Less challenging is a verdict on Ferguson's touchline behaviour at St James' Park at the weekend, when it was alleged that he accused a referee's assistant of cheating. Ferguson, a knight of the realm and an elder statesman of the game, was plainly out of order at every level including the basic one of allowing the nation such easy lip-reading of his liberal use of the F word. What Ferguson cannot be allowed to get away with, despite the provocation of the truly awful decision not to penalise the Newcastle defender, Andy O'Brien, for a blatant last-defender foul, is any sense that his achievements have put him beyond the football law. He stepped badly over that line when he accused his old bête noire, David Elleray, the Harrow housemaster, of dishonest officiating, and the Football Association are bound to act strongly if a similar offence is proven.

The link in these controversies, of course, is Ferguson's fierce jealousy of his rights. In both cases his sense of grievance is high, and the fact that in one case millions of pounds are involved and in the other merely a passing quirk of imperfect football justice is quite beside the point. You do not mess with Ferguson's concept of how the world should work. It will always be his first article of war.

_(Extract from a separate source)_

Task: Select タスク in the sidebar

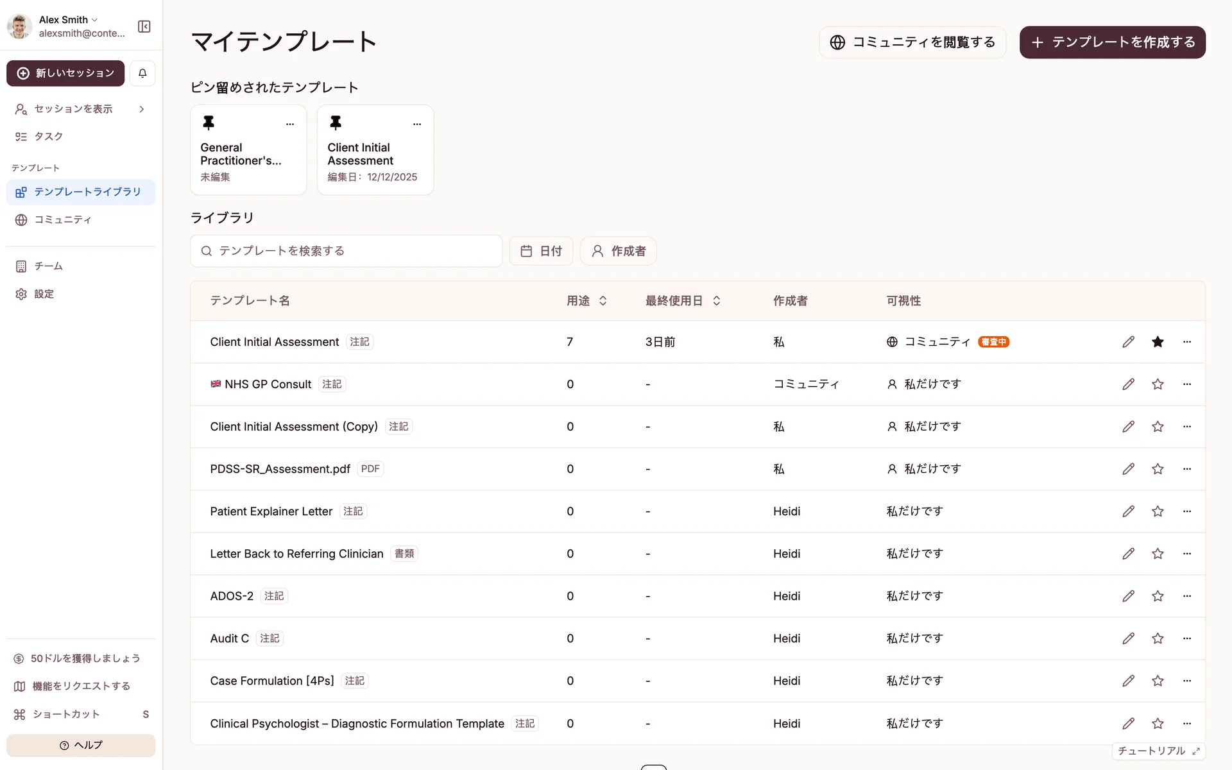Action: [x=48, y=137]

Roeder pays price for making two mistakes

Not too much sentiment should be expended on the fall of Glenn Roeder. No doubt he showed great determination in coming back to work at West Ham after serious illness, but it was work he frankly never truly mastered, and it is probably fair to say that Harry Redknapp was not the first to commiserate. Redknapp gave Roeder a job, then watched him step smartly into his own shoes while raising question marks against the squad he inherited - one which, frankly, was strong enough to make relegation seem more or less unthinkable.

It is the way of football, of course, and if Roeder has any recriminations now they should be directed at himself. He made two crucial mistakes. He didn't construct the beginnings of an adequate defence. And he didn't insist on ridding himself of the shocking, self-serving dressing-room and terrace influence of Paolo Di Canio.